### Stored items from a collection
· · · ·

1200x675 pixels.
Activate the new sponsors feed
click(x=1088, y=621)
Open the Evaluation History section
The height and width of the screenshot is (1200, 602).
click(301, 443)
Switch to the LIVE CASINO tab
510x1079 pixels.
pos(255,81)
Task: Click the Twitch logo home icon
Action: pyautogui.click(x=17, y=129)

· · · ·

### Exercise instructions
Lay out every line of the rows above as a numbered list, leaving out any blank lines.

### Exercise response
1. 1200x675 pixels.
2. Activate the new sponsors feed
3. click(x=1088, y=621)
4. Open the Evaluation History section
5. The height and width of the screenshot is (1200, 602).
6. click(301, 443)
7. Switch to the LIVE CASINO tab
8. 510x1079 pixels.
9. pos(255,81)
10. Task: Click the Twitch logo home icon
11. Action: pyautogui.click(x=17, y=129)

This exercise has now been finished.